Author(s)

I. Kane, T. Carpenter, F. Chappell, C. Rivers, P. Armitage, P. Sandercock, J. Wardlaw

ISBN

0039-2499

Publication year

2007

Periodical

Stroke

Periodical Number

Volume

38

Pages

3158-3164

Author Address

Full version

Background and Purpose – Several methods are available to assess the magnetic resonance perfusion lesion in acute ischemic stroke. We tested 10 of these to compare perfusion lesion sizes and to assess the relation to clinical scores and final infarct extent. Methods – We recruited patients with acute ischemic stroke, performed diffusion- and perfusion-weighted imaging, and recorded stroke severity at baseline, final infarct size on T2-weighted imaging at >= 1 month, and Rankin Scale score at 3 months.

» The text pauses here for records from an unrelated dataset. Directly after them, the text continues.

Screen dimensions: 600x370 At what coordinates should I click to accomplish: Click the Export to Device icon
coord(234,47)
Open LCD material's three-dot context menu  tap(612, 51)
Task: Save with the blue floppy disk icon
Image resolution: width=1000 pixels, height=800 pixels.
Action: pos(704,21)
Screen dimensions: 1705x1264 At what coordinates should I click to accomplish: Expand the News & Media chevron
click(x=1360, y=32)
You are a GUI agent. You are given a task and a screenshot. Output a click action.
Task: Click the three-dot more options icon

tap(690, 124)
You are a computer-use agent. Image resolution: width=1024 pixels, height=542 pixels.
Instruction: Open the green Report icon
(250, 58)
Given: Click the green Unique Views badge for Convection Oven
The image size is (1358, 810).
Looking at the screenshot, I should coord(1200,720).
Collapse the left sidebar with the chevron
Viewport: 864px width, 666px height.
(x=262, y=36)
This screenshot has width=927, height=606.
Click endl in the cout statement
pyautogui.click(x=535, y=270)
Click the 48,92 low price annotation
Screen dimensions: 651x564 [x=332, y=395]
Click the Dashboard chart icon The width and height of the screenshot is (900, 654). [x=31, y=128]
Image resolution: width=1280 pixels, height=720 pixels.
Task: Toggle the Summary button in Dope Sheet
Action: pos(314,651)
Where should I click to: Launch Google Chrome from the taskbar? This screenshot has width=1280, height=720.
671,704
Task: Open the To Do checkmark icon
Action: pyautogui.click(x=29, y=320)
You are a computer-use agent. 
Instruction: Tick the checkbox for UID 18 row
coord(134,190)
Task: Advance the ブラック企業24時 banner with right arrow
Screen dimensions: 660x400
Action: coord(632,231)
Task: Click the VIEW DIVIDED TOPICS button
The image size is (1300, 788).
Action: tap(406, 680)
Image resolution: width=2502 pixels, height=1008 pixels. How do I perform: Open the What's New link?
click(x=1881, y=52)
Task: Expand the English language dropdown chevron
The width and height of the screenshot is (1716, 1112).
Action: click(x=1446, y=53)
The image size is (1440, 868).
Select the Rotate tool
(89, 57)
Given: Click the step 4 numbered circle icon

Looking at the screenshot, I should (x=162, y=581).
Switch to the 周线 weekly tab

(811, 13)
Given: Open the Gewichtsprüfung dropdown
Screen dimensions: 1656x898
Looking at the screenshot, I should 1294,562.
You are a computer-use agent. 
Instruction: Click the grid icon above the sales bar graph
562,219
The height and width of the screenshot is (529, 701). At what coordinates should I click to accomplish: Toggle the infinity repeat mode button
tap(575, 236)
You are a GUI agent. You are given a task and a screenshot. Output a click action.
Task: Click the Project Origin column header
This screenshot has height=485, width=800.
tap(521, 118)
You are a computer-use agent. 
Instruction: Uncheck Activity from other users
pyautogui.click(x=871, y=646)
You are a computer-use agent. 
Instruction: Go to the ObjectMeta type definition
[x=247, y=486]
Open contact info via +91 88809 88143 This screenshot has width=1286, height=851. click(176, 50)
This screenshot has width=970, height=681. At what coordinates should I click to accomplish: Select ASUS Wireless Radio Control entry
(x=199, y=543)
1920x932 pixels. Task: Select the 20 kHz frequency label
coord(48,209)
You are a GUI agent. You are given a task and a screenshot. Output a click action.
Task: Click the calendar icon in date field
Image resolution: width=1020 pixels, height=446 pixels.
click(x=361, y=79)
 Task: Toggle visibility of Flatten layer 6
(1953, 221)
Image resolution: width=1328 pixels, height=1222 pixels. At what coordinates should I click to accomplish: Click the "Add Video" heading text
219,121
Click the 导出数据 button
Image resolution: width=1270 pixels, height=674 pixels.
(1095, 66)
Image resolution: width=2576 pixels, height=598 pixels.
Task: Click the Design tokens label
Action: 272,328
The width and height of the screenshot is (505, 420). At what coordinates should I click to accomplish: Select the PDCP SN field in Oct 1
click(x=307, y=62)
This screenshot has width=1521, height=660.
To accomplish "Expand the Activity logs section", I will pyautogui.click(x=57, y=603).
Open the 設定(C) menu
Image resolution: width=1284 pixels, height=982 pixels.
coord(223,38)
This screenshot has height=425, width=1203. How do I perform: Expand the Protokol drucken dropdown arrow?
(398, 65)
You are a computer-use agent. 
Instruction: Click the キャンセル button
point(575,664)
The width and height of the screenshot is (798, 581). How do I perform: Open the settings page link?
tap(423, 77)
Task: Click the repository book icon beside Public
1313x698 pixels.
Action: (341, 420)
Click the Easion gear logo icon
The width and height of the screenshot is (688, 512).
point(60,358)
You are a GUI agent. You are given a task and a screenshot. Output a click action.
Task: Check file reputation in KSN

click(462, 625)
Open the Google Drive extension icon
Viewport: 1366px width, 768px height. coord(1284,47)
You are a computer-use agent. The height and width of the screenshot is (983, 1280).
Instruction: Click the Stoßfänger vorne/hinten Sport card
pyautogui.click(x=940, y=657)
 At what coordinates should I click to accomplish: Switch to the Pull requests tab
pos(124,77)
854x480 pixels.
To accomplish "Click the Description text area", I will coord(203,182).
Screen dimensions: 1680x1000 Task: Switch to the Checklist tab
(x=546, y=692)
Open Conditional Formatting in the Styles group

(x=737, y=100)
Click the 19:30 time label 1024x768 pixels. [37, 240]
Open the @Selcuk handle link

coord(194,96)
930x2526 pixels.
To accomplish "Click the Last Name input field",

We calculated 10 perfusion parameters (6 of mean transit time, MTT; 3 of cerebral blood flow; 1 of cerebral blood volume; 7 relative and 3 quantitative), measured the perfusion-weighted imaging lesion and diffusion/perfusion mismatch volumes, and compared each with clinical and radiologic outcomes. Results – Among 32 patients, the median perfusion lesion volume varied from 0 to 14 882 voxels (P < 0.0001); the proportion of patients with mismatch varied from 9% to 72% (P < 0.05), depending on the perfusion parameter. Five measures of relative MTT were associated with baseline National Institutes of Health Stroke Scale score; 1 (arrival time fitted) was also associated with clinical outcome. Final infarct size was most strongly associated with MTT measures, including arrival time fitted. There was no advantage of quantitative perfusion measures and no relation between mismatch presence/absence and infarct expansion with any of the 10 perfusion measures. Conclusions - Perfusion lesion size differs markedly depending on the parameter calculated. Relative perfusion parameters performed as well as quantitative ones. Some parameters (mainly representing MTT measures) were correlated with clinical scores; others were correlated with final infarct size; and arrival time fitted was correlated with both. These findings should be validated in other datasets. A consensus is required on which perfusion measurement and processing methods should be used.